Firstly, you could purchase a multi-unit property, or divide your existing house into two or more units, and rent out the space to anyone who needs a place to stay, while you remain resident in the remaining portion of the premises.
Be aware that in this instance, you will need to take onboard any local zoning laws and other rules and regulations governing the use of domestic residences in this way.
You will also need to factor in tax regulations which may apply if you adopt this approach, which is true of any new income stream you start to generate.
Second, you could take a slightly different route and rent out the entire property, setting aside only a small separate area on the premises for your own use. It is increasingly common for homeowners to create livable outbuildings and micro-homes in the grounds of a larger property, while leasing the primary residence.
Third, you might be eager to make a career in the property market, buying homes that are in need of renovations and then getting the work done to bring them up to modern standards so that they can be sold at a profit.
The big players in this market tend to do this on a large scale, and live elsewhere while work is completed. However, if you are on a shoestring budget then staying on-site while renovations are taking place will save you a bundle and also help you to become more familiar with what is involved in this kind of work.
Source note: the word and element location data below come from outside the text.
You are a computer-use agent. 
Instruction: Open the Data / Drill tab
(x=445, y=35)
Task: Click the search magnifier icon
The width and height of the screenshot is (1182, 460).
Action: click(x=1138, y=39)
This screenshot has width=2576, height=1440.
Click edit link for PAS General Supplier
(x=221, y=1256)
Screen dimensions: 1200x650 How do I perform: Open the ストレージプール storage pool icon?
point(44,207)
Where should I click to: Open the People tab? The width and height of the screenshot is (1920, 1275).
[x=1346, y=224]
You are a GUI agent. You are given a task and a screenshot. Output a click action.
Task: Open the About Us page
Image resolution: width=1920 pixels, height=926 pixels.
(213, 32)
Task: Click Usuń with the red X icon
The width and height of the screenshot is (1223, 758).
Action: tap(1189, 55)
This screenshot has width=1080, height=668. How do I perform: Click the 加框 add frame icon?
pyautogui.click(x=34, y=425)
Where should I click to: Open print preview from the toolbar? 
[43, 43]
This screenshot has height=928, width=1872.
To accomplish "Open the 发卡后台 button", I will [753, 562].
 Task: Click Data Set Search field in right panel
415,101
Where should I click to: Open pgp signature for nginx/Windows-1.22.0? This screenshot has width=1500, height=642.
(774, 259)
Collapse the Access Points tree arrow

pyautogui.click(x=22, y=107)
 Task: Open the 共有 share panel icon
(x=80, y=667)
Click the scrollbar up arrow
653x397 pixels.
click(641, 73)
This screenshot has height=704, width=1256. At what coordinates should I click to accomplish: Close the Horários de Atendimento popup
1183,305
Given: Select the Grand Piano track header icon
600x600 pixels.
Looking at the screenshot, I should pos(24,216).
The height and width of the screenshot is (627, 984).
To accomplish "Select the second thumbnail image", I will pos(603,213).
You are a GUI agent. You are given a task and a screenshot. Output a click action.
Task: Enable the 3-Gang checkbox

Other aspects to keep in mind
We have already touched on the tax implications of house hacking, and of course this is worth investigating with the help of a financial advisor so that you can do it in an above-board way.
There are also additional expenses to build into your calculations when you decide to make money from your home.
For example, you will likely be required to cover the costs of maintaining the parts of the property you rent out to meet minimum standards, and will also benefit from getting insurance to protect you in various unpleasant scenarios that can arise.
So if house hacking is an attractive idea, now is the time to get involved, especially as mortgage rates could rise soon.